■ Ausgewählter Auszug

╔══

Wahl am Freitag gilt als Formsache
Kurt Beck wird neuer Bundesrats-Präsident

Der rheinland-pfälzische Ministerpräsident Kurt Beck (SPD) wird an diesem Freitag neuer Präsident des Bundesrates und damit Nachfolger des sächsischen Regierungschefs Kurt Biedenkopf (CDU). Der CDU-Politiker wird Erster Vizepräsident. Die Amtsperiode des Präsidenten der Länderkammer beginnt am 1. November und dauert jeweils ein Jahr.

dpa BERLIN. Die "Wahl" dies Bundesratspräsidenten ist eine Formsache und erfolgt traditionell einstimmig. Das Amt wechselt in einem festen Turnus unter den Bundesländern, in den seit der Einheit auch die neuen Länder einbezogen sind. Nach der Verfassung ist der Präsident auch Vertreter des Staatsoberhaupts und darf für Dienstreisen Bundeswehrmaschinen benutzen.

╚══

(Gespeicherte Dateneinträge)
╔══

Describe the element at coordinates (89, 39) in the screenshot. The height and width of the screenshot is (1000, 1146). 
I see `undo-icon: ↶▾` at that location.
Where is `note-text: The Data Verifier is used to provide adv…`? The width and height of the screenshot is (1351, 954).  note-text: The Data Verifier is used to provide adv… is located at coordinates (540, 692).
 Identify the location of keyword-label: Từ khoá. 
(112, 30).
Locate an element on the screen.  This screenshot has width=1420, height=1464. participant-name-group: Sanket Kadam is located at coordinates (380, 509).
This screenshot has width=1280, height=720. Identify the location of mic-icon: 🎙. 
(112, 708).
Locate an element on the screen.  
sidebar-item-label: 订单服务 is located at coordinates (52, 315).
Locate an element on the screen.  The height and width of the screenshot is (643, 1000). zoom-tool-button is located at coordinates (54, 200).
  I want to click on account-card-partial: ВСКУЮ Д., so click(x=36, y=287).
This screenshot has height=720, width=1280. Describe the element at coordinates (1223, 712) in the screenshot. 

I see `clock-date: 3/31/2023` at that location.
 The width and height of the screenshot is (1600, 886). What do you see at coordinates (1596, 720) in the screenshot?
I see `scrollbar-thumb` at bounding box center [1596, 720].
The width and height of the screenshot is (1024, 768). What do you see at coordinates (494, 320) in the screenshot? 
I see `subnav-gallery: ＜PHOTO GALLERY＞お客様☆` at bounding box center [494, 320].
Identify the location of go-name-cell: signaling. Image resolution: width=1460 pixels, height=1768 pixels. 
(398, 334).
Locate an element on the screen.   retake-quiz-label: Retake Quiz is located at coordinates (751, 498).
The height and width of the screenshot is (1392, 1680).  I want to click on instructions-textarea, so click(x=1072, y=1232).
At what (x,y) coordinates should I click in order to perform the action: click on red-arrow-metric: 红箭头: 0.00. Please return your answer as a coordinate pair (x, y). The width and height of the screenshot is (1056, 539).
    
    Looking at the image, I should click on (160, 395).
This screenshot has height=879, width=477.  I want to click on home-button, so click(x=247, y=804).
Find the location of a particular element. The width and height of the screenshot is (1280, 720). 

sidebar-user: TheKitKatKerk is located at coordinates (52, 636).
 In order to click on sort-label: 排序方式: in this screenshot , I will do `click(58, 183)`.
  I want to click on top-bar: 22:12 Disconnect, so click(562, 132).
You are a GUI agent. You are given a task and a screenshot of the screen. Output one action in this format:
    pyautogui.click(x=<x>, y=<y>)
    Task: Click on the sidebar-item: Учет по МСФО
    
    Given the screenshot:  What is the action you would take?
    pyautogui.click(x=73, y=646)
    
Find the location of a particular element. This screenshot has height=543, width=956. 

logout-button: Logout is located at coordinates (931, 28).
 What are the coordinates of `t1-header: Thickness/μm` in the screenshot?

╚══

■ Aufgaben
1) Schreiben Sie aus dem Artikel über Kurt Beck den Abschnitt zwischen „Der rheinland-pfälzische Ministerpräsident“ und „Dienstreisen Bundeswehrmaschinen benutzen.“ einschließlich wortgetreu ab.
2) Wann beginnt laut dem Artikel über Kurt Beck die Amtsperiode des Präsidenten der Länderkammer?
Stützen Sie sich ausschließlich auf den Artikel.

■ Antworten
1)
Der rheinland-pfälzische Ministerpräsident Kurt Beck (SPD) wird an diesem Freitag neuer Präsident des Bundesrates und damit Nachfolger des sächsischen Regierungschefs Kurt Biedenkopf (CDU). Der CDU-Politiker wird Erster Vizepräsident. Die Amtsperiode des Präsidenten der Länderkammer beginnt am 1. November und dauert jeweils ein Jahr.

dpa BERLIN. Die "Wahl" dies Bundesratspräsidenten ist eine Formsache und erfolgt traditionell einstimmig. Das Amt wechselt in einem festen Turnus unter den Bundesländern, in den seit der Einheit auch die neuen Länder einbezogen sind. Nach der Verfassung ist der Präsident auch Vertreter des Staatsoberhaupts und darf für Dienstreisen Bundeswehrmaschinen benutzen.

2) Am 1. November.